Project Brainstorm Solutions

Brainstorm Solutions, an LLC out of the Stanford School of Medicine’s Brainstorm Lab, was selected to evaluate prompt responses in the suicide & self-harm hazard category using their expertise in clinical psychiatry. MLCommons selected the project to leverage expert psychiatric knowledge to annotate unacceptable prompt responses that may not be apparent to the average human annotator. The Brainstorm Solutions team developed a new evaluation method based on levels of “suicidal ideation”, which indicates if and the degree to which a prompt (user) exhibits the propensity to self-harm. Responses can then be annotated with more clinical accuracy based on the suicidal ideation of the original prompt. The suicidal ideation categories and expert response annotations will be incorporated into a future release of the benchmark.
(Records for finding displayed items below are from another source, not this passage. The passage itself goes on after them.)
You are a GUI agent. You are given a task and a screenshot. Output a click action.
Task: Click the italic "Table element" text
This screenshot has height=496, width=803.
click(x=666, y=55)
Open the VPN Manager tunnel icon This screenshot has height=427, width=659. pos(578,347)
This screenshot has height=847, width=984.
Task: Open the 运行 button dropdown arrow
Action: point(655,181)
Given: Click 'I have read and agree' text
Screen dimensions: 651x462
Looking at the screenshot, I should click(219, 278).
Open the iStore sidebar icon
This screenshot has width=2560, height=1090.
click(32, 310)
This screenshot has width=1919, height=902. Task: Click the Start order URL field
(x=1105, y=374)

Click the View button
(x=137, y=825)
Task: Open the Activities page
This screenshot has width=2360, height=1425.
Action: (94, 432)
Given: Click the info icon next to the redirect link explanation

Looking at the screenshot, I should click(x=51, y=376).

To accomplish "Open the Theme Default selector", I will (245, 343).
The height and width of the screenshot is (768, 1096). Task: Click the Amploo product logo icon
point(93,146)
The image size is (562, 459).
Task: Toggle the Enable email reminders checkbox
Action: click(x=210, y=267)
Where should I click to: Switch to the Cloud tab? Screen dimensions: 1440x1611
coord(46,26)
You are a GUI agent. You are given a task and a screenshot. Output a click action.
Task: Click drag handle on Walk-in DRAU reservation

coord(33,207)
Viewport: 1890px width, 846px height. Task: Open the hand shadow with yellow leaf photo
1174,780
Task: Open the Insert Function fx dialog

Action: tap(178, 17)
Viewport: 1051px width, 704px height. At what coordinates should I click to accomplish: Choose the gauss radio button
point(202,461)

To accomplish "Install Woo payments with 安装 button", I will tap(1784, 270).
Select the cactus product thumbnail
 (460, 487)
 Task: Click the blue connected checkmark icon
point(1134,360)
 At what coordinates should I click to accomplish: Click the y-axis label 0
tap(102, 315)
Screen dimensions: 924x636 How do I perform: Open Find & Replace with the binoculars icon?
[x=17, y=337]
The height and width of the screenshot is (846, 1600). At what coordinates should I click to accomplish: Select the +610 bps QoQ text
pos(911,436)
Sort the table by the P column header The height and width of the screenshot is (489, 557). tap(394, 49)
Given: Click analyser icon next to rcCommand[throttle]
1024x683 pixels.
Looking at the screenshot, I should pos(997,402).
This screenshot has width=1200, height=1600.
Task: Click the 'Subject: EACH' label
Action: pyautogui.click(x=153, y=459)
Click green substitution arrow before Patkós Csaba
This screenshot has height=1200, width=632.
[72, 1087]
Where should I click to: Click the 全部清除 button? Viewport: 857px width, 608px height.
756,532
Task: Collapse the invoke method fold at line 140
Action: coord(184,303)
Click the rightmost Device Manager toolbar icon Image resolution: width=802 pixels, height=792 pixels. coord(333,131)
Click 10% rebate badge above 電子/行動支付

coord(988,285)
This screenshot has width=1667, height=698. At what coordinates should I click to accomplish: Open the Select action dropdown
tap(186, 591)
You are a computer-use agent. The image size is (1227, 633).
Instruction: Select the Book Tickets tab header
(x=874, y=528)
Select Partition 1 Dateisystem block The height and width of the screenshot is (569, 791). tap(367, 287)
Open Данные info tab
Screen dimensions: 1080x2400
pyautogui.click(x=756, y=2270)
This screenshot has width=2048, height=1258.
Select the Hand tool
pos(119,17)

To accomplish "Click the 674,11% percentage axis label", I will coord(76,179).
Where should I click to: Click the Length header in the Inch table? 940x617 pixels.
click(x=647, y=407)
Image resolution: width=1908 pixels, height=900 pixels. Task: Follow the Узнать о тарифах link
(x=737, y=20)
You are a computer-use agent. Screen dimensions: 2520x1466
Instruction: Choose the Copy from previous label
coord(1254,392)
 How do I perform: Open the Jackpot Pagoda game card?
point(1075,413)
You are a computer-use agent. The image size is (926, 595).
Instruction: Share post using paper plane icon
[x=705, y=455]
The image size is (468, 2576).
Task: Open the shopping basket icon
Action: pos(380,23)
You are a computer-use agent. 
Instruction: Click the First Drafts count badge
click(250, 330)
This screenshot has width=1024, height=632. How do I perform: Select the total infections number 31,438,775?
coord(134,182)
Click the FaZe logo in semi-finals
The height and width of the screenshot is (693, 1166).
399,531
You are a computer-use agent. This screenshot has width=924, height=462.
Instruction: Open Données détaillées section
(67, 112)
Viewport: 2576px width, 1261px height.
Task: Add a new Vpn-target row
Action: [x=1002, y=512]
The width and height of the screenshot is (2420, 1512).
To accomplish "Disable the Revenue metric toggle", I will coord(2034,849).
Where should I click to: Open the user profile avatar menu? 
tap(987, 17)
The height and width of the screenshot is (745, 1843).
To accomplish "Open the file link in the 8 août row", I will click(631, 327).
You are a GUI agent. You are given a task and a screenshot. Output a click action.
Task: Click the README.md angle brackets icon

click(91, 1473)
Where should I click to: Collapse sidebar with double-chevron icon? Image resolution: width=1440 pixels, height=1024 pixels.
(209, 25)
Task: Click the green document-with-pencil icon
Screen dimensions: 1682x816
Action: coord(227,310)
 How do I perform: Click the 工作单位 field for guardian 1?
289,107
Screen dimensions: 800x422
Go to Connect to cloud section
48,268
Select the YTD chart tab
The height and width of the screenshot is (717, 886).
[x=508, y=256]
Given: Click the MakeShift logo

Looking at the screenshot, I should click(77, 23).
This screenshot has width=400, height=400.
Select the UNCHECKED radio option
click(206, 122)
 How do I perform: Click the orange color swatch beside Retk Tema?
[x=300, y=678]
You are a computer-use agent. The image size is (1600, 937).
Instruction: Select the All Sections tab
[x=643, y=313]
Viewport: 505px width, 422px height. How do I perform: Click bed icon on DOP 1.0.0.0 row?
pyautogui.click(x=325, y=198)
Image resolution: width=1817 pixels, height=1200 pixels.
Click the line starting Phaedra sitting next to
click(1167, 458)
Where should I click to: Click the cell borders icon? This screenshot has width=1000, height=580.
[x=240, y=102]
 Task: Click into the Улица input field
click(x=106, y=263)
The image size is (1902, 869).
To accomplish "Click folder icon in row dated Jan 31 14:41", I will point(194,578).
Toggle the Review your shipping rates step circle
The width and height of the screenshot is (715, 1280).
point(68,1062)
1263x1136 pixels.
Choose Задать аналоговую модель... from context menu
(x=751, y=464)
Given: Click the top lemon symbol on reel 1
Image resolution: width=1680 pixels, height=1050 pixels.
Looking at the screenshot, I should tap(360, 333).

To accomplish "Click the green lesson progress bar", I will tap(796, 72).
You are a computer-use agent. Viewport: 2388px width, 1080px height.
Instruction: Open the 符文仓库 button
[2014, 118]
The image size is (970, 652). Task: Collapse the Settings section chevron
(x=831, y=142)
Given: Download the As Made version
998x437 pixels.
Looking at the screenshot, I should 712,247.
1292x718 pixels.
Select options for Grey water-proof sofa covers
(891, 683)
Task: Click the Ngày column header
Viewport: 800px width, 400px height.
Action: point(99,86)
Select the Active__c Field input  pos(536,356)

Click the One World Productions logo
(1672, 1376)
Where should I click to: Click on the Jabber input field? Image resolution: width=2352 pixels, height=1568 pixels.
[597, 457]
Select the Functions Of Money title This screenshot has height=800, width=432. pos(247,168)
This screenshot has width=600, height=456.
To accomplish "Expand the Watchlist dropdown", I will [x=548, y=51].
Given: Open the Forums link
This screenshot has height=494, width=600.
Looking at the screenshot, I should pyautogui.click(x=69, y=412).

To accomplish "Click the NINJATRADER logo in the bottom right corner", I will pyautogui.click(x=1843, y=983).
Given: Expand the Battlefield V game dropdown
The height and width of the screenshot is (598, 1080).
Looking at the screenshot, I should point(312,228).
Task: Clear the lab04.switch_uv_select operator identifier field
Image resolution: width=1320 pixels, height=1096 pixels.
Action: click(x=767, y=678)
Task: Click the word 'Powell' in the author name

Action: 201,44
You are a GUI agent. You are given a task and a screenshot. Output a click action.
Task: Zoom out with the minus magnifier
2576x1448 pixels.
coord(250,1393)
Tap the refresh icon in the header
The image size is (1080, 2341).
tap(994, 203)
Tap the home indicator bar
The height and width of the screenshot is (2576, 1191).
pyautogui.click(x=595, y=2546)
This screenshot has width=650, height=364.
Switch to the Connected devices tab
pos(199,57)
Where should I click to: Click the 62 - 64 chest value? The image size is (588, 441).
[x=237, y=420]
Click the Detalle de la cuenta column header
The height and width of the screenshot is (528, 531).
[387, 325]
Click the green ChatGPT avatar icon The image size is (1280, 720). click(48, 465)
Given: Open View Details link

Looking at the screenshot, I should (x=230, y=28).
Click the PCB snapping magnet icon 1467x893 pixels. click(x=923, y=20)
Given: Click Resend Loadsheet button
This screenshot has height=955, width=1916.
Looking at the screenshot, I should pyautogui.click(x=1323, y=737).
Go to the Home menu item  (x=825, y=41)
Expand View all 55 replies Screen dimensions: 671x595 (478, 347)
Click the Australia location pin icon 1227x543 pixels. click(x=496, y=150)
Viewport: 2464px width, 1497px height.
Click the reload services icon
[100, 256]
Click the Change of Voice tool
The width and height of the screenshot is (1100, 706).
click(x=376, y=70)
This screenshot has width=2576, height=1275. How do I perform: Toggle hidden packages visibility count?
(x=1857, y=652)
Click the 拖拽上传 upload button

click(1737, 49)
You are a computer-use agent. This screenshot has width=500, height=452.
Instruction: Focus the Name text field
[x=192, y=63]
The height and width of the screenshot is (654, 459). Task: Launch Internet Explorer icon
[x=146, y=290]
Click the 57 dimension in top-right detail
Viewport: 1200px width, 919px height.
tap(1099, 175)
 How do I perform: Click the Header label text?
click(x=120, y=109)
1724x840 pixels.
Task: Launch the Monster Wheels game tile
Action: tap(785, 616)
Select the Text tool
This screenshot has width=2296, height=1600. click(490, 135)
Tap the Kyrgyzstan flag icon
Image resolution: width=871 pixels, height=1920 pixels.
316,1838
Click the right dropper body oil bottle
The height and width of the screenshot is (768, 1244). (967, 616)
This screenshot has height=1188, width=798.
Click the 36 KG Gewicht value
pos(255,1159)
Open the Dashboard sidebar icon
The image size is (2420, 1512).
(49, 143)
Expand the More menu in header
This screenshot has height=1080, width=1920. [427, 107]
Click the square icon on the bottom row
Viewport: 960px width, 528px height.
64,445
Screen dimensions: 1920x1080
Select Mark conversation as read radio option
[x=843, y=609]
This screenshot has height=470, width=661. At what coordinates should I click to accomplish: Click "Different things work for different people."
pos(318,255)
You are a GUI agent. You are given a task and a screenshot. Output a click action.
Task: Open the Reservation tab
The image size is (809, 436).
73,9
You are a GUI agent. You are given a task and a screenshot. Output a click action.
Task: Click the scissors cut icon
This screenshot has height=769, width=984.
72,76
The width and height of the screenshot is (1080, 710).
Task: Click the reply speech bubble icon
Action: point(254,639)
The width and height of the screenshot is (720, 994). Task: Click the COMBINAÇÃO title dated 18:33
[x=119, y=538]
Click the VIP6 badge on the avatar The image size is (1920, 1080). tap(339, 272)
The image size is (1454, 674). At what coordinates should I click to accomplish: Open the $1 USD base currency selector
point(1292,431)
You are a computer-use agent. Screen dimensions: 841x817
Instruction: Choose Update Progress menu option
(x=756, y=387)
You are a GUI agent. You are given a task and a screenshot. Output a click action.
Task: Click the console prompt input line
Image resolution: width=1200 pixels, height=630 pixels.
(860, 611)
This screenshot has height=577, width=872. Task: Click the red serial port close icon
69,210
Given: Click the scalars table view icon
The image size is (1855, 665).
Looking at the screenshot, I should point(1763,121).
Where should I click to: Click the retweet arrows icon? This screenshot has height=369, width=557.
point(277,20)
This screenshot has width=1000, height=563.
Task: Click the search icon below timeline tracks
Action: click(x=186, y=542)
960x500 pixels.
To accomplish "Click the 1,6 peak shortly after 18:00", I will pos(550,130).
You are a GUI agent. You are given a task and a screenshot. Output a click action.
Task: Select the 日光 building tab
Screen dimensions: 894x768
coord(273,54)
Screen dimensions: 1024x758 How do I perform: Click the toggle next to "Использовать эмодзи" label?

Click below to download the final project paper and evaluation guide. 


Masakhane

Masakhane is a grassroots organization whose mission is to strengthen and spur NLP research in African languages, for Africans, by Africans. MLCommons is working with the organization to create a landscape analysis of native African language readiness for inclusion in a future MLCommons benchmark. A known challenge for many African contexts and languages is insufficient LLM and machine evaluator coverage required for the AILuminate benchmark. The organization is identifying a mix of technical, language and demographic inclusion criteria, including language performance in LLMs, and government and local initiatives. The draft report is forthcoming.


MERL Tech

The MERL Tech initiative is a global community of monitoring, evaluation, research and learning practitioners, with 1000+ members in its NLP Community of Practice. MLCommons worked with MERL Tech to solicit expert external feedback on UX and visual design presentations of its benchmark grader reports.